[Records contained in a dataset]
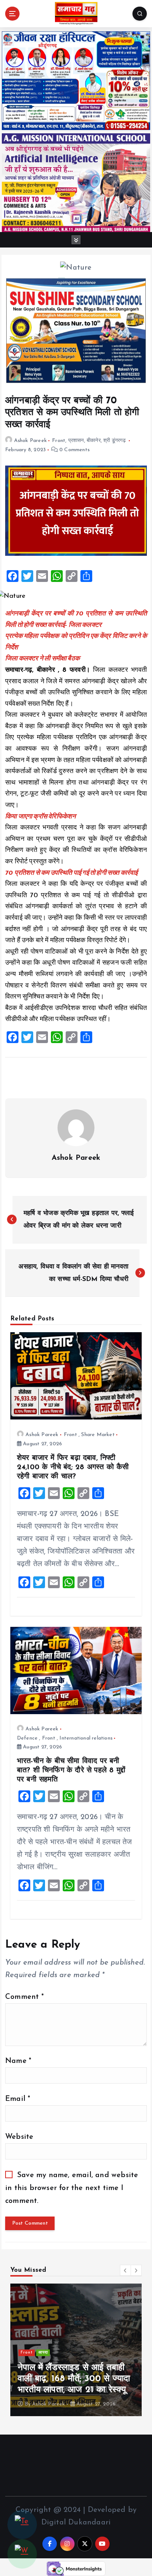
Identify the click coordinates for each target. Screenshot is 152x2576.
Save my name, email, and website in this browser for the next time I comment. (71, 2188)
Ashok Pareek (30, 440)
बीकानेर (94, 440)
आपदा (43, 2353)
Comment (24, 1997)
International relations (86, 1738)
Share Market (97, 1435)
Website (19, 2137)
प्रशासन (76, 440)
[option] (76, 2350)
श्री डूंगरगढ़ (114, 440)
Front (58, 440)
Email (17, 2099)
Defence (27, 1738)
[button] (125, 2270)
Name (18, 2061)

:: EXERCISE DETAILS ::
Please repeat all of the entries above word for word, but drop any pictures.

:: TASK RESULT ::
Identify the click coordinates for each target. Screenshot is 152x2576.
Save my name, email, and website in this browser for the next time I comment. (71, 2188)
Ashok Pareek (30, 440)
बीकानेर (94, 440)
आपदा (43, 2353)
Comment (24, 1997)
International relations (86, 1738)
Share Market (97, 1435)
Website (19, 2137)
प्रशासन (76, 440)
[option] (76, 2350)
श्री डूंगरगढ़ (114, 440)
Front (58, 440)
Email (17, 2099)
Defence (27, 1738)
[button] (125, 2270)
Name (18, 2061)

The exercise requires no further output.